David Lodge in his book The Modes of Modern Writing 3 and subsequent essays draws on this crucial distinction between metaphor and metonymy as advanced by Jakobson in order to describe and define the fundamental modes of linguistic expression. He applies it rewardingly to literature by various authors. When he discusses Hemingway’s metonymic realism in these terms, he enlighteningly shows that this author’s terse prose exploits metonymy to circumvent any symbolist-religious metaphor and thereby creates a style that is equally modern and realistic. Indeed, blatant metaphor in Hemingway, Lodge points out, is often an indication of insincerity. One of the most acclaimed passages from A Farewell to Arms displays this:

There were many words that you could not stand to hear and finally only the names of places had dignity. Certain numbers were the same way and certain dates and these with the names of the places were all you could say and have them mean anything. Abstract words such as glory, honour, courage or hallow were obscene beside the concrete names of villages, the numbers of roads, the names of rivers, the numbers of regiments, and the dates. 4

This, together with the resonance of his successions of repetitions permitted Hemingway to amplify a metonymic, in this case realistic, style toward the haunting power of much metaphorical writing of the modernists.

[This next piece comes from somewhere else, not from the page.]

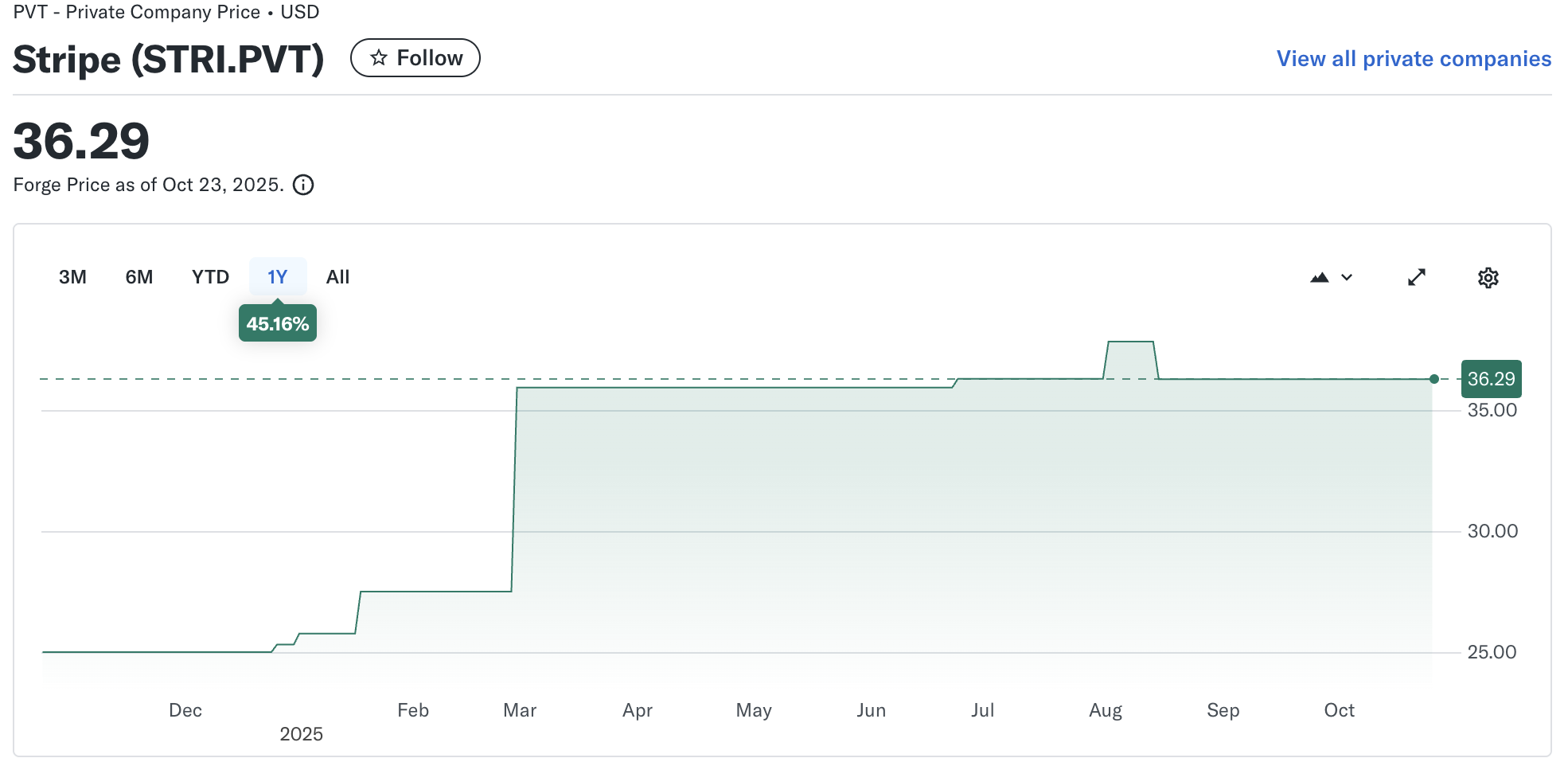Click the 45.16% change badge
Screen dimensions: 1568x758
tap(277, 324)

On the seemingly opposite end of the spectrum, Lodge discusses the quintessential mythopoetic writer, James Joyce. Lodge shows how Joyce “painted Homer from nature” in Ulysses. The mythology re-enacted in it is drawn in a natural progression from the simple activities of daily life in Dublin. Ulysses is a metonymic novel with a metaphoric substructure (i.e. Homer’s Odyssey.) 5

Lodge even succeeds in applying Jakobson’s distinction to contemporary post-modern writers, such as Kurt Vonnegut, J.D. Salinger, Thomas Pynchon and others.

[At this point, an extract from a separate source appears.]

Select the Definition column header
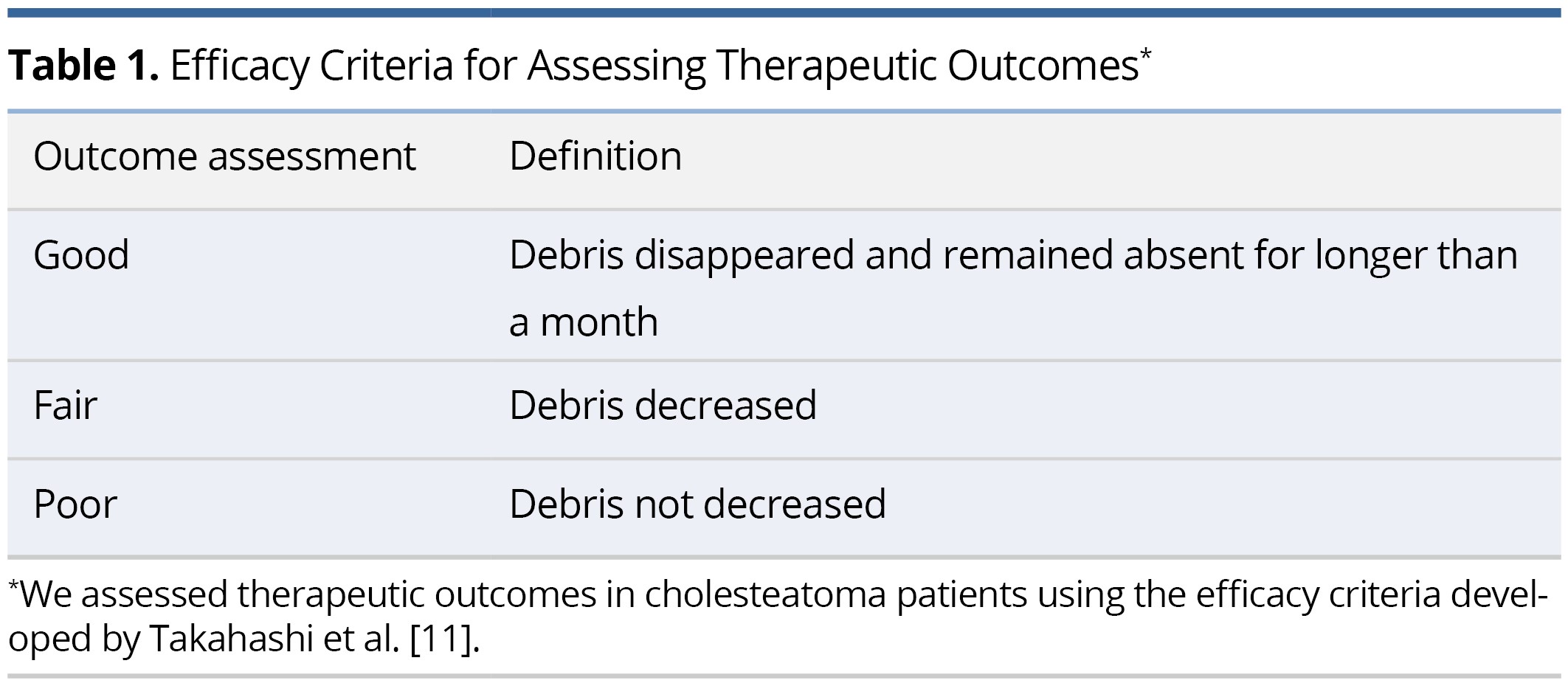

Metonymy and metaphor, then, are not just another overused unproductive dichotomy in the nature of Apollonian-Dionysian: the distinction has a strong concrete basis in fact, it is more particular and illuminating in application, it is a theory of dominant qualities — not mutual exclusion — and deals directly with the processing of information.

The dichotomy here discussed, we feel is not merely fascinating but of direct relevance to contemporary visual art, yielding a new source of critical assessment. For one thing it begins to delimit that nebulous category “metaphor.” But even more importantly, rather than prescribing anything, it penetratingly describes what is intuitively recognized as unique in certain art. A theory which is descriptive grants understanding of original creative processes and opens avenues into the work itself, rather than supplying a list of “oughts” such as too much art theory.

Metonymy appears clearly, but in sundry and richly varied fashions in recent art. Jakobson’s scheme applied to certain artists enables us to examine the quasi-symbolic, but not often consciously understood, force of key devices in their work. The artists we will discuss have powerfully stepped beyond the now clichéd, and hence powerless, purely metaphoric gestures of modernism: by enhancing tangible particulars of the context into conveyers of meaning, or by extracting correspondences from the theoretical field of extension within the context.

One metonymic device to be derived from Jakobson’s description is the substitution of a part for the whole. This can surface as the use of “fish” for “sea” or the like. To return to Lodge again temporarily, he points out that this might be called “deletion,” for in using this mechanism we in fact merely (non-logically) delete a group of descriptive elements from the mass of details that would be present anyway. This is essential for the visual artist, who must always be specific to some greater or lesser extent. Furthermore, we would like to add that in visual art metonymy of this kind resolves itself in the vitality of particularity. That is, a visual artist can express so naturally this green, in this corner, or this man with such a nose having this blemish on this particular twist of flesh. This, while a necessary operation of the decision-making process of painting or other visual art, is a fertile synecdochical ground material to be utilized by the artist, to an extent virtually impossible in language.